The life sciences industry is a mixed bag when it comes to digital transformation. Some sub-sectors are pioneering innovative solutions to ensure product safety and improve efficiencies; others are conservative in their approach. However, like any sector in 2024, life sciences must also face the challenge of sustainability head-on. In its comparatively advanced digitalisation, it has a distinct advantage, but thanks to tight regulation it also faces unique challenges.

The entire life sciences process, from R&D to end-of-line product, including medical devices, vaccines and pharmaceuticals, demands substantial resources, including energy, water and raw materials. While other manufacturing sectors might freely experiment with sustainable alternatives and efficiency improvements, life sciences must navigate the additional hurdles of validation and regulatory compliance with each modification to their processes. Additionally, the sector often handles sensitive data, including patient information, making cyber-security a crucial aspect of deploying onsite renewable energy options to prevent breaches that could incur severe penalties.

Alongside these regulatory and cyber-security challenges, life sciences products, particularly pharmaceuticals, endure lengthy development cycles that can prolong the time needed to implement more long-term sustainability improvements.

Despite these obstacles, the immediate need to improve sustainability is not only viable but essential for the sector’s journey towards net-zero emissions. Life sciences companies in the vanguard of sustainability and digitalisation are showing what is possible by partnering with digital and sustainability experts such as Schneider Electric to reduce carbon emissions and energy and water usage, while ensuring product quality through an open, secure and resilient supply chain.

Central to the advances being made is the ability to overcome previous interoperability challenges by working with vendor-neutral technologies that operate in more open systems, freeing companies to explore options that enable rapid sustainability improvements, confident in their seamless integration with existing processes.

This open integration environment allows data to run freely through an organisation, making it simpler than ever to see (and prove) what is actually happening to raw materials, processes and products throughout the supply chain. However, leveraging this environment to improve sustainability performance using a traditional, incremental, continuous improvement approach remains challenging, because of those hurdles of validation and regulatory compliance with each modification of the manufacturing process.

The right strategic collaboration with a digitalisation and sustainability partner, however, can help life sciences companies make immediate improvements in three important areas:

Power reliability

Effective power management provides life sciences businesses with the data and control needed for safe, sustainable power solutions with optimal uptime and asset utilisation. The integration of IIoT-enabled devices into electric power management systems offers real-time insights into plant conditions.

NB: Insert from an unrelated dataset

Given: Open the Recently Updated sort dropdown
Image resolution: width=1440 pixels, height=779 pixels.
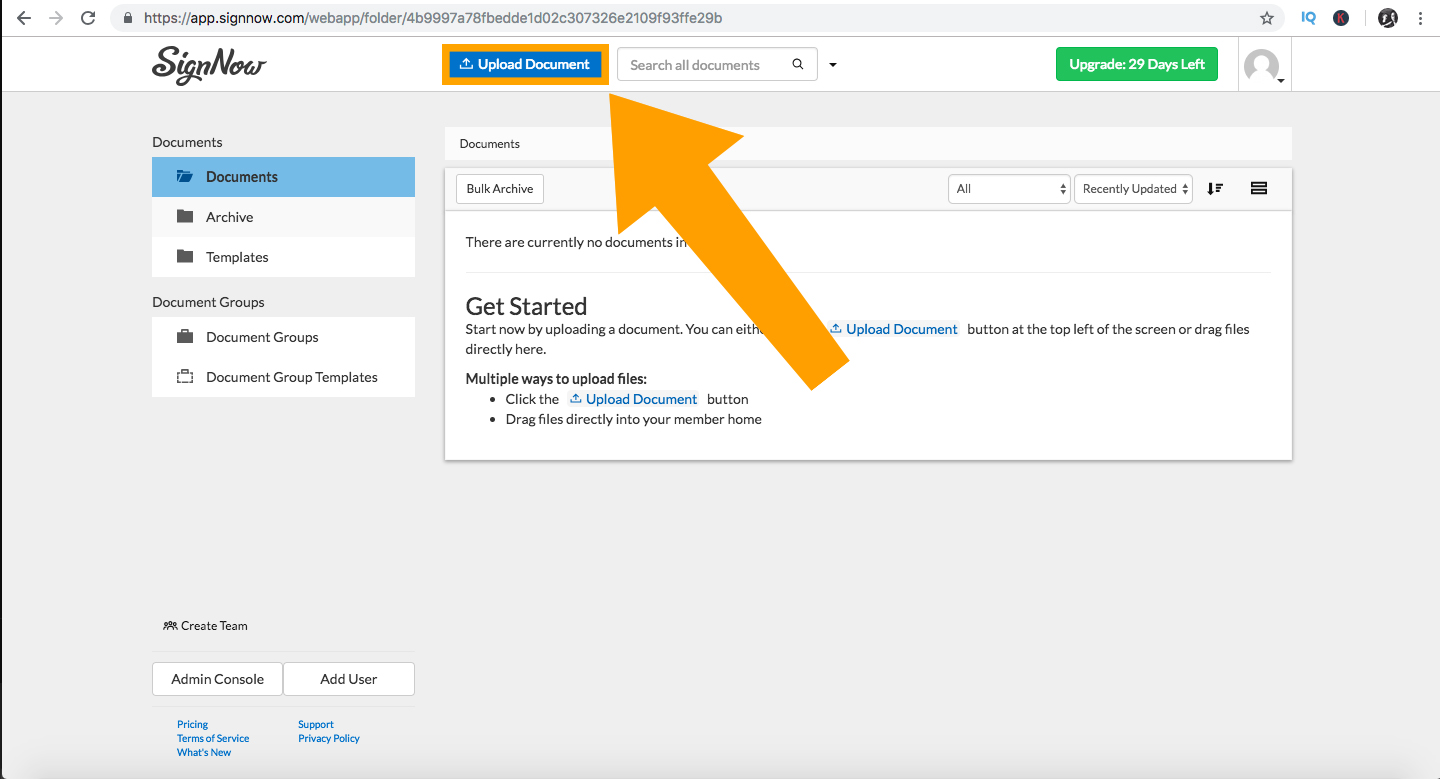Looking at the screenshot, I should [x=1132, y=188].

This not only secures power availability but also enhances sustainability. Digitalising energy efficiency reporting simplifies emissions compliance, a challenge faced by many within the life science sector.

Facility management

Maintaining product quality in life sciences necessitates stringent control over environmental conditions within production facilities. Integrating temperature, air exchanges and humidity monitoring into a unified environmental control system allows facilities to adapt to changes sustainably and responsively. Life science companies are also starting to build smart factory principles into their facility design, such as the integration of renewable power and smart management of grid power usage verses on-site generation.

Consistent quality

An open digital thread throughout a life sciences facility enables immediate correction of potential deviations in complex processes. This capability helps prevent waste of entire or part batches, maximising the use of every resource, energy and ingredients alike, and effectively bridging sustainability with digital transformation. Open-data-driven models enable real-time monitoring which allows for management of reliability, maintenance and product supply chains. The visualisation of processes and utilities across this supply chain is critical to operations within life sciences.

Importantly, the right digitalisation and sustainability partner can work closely with life sciences companies to deliver such improvements securely with holistic security solutions, compliant automation systems, robust data protection and compliance support, ensuring operation and sensitive information remain safeguarded against cyber-threats. The use of AI and ML technologies has also given the chance to employ significant advantages to this topic.

Despite, and perhaps partly because of, the unique challenges of the sector, life sciences can and must remain a leader in the adoption of technology as industry strives to deliver more sustainable practices. Importantly, life sciences organisations cannot undertake the challenge alone, so the selection of the right digitalisation and sustainability partner is a crucial decision.